По пути с аэродрома мужичонка останавливался возле каждого дома, подробно повествуя, как его судили, сколь отвалили, как достойно, можно сказать, героически вел он себя на суде и как ему славно погулялось в Енисейске в честь такой победы. Около старой дощаной будки караульщиком местной водокачки стояла баба в старом пиджаке, с мулатски-костлявым коричневым лицом. Поджидая мужа, который явно не спешил домой, она сжимала в руке сырую черемуховую палку.
– Дамка! Дамка! Дамка! – кликала она. – Иди-ко, иди-ко, я те че-то дам!..
Странное такое прозвище мужичонка получил за свои причудливый смех. Один хозяин, услышав тот смех во дворе, заорал, греша на свою дворнягу:
– Цыть, Дамка! Цыть, пустобреха! На кого хайло дерешь?!
Дамка в Чуши, да и на белом свете очутился по недоразумению. В первом случае мать, обсчитавшись в сроках, зачала его, во втором расписание подвело. Завербовавшись в Игарку на Карскую, Дамка кутил дорогой, пропивал подъемные. В Чуши побежал на берег за вином, в очереди затрепался, пароход сократил стоянку, и он от него отстал. На местном катере вернулась в Чуш его бедолажная супруга, ни слова не говоря, выхватила полено и дубасила мужа до тех пор, пока не выдохлась. Воткнув полено обратно в поленницу, она еще пнула мужа, села на дрова и стала громко причитать, обсказывая незнакомым людям свою горькую жизнь.

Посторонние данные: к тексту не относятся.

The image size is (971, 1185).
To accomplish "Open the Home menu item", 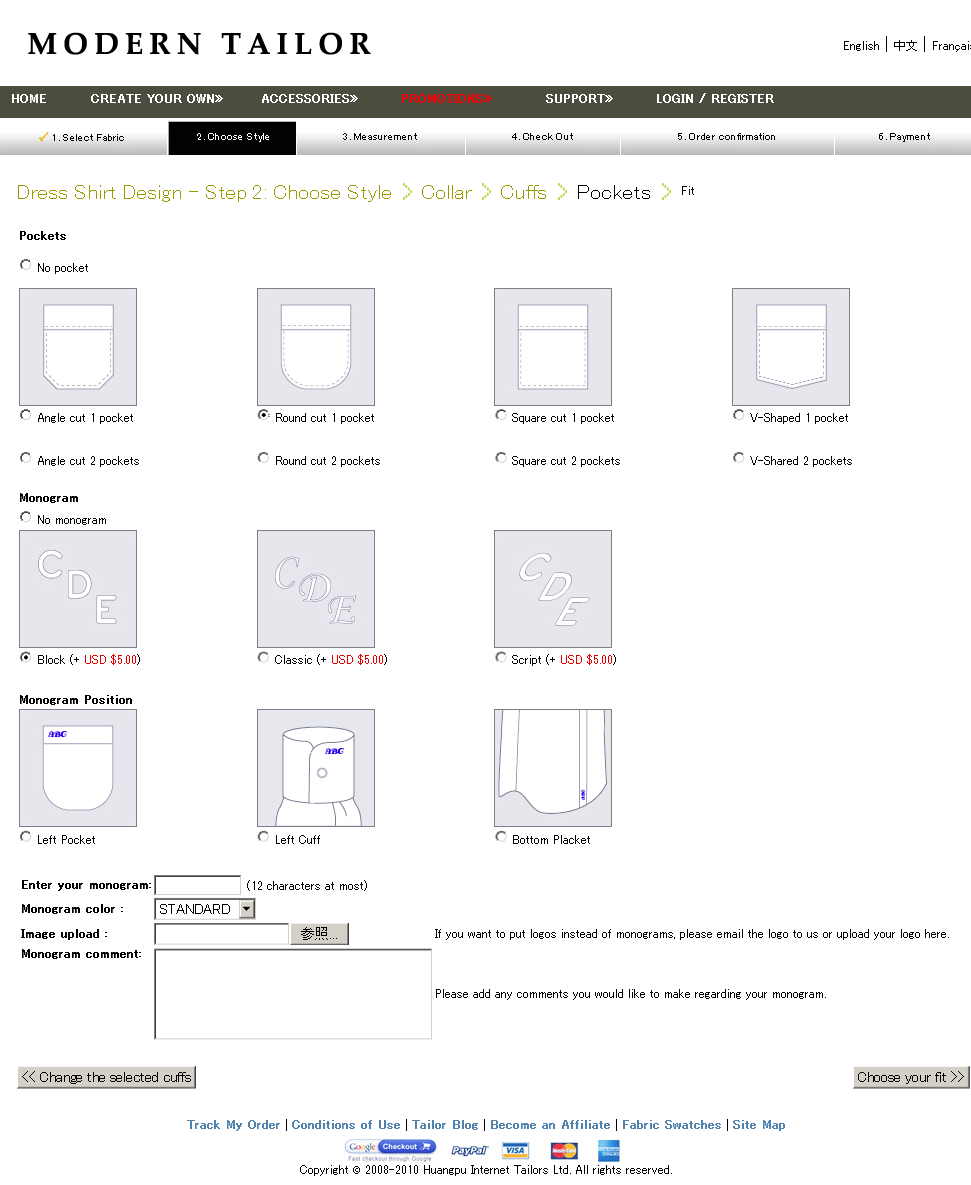I will click(x=29, y=99).
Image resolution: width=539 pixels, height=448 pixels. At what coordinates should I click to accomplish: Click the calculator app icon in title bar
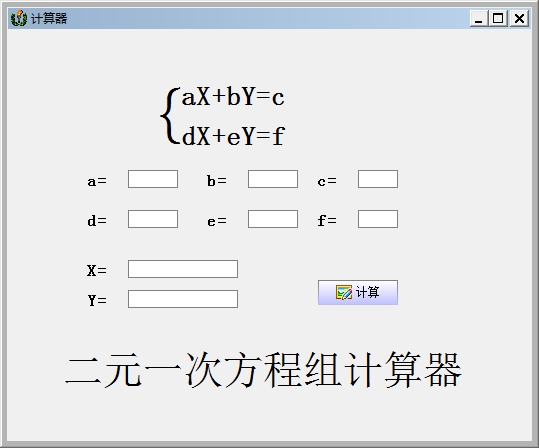[x=19, y=18]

Пестрому населению Чуши Дамка пришелся ко двору – всю жизнь сшибающий бабки, он не мог быть чушанцам угрозой в смысле наживы, он даже дополнил и разбавил своим ветреным нравом и плевым отношением к богатству угрюмый и потаенный сброд. Дамку презирали, но терпели, забавлялись им, считали его да и всех прочих людей простодырками, не умеющими жить, стало быть, урвать, заграбастать, унести в свою избу, в подвал, в потайную яму со льдом, которая есть почти в каждом чушанском дворе.
Не очень-то подходил поселок Чуш и они поселку Аким с Колей, люди нервного, но бескорыстного нрава, да было угодно судьбе, чтобы родня Колиной жены, гулевая, нахрапистая, у которой уже двое молодцов-сыновей отбывали срок за поножовщину, оказалась уроженцами именно этого и никакого другого поселка.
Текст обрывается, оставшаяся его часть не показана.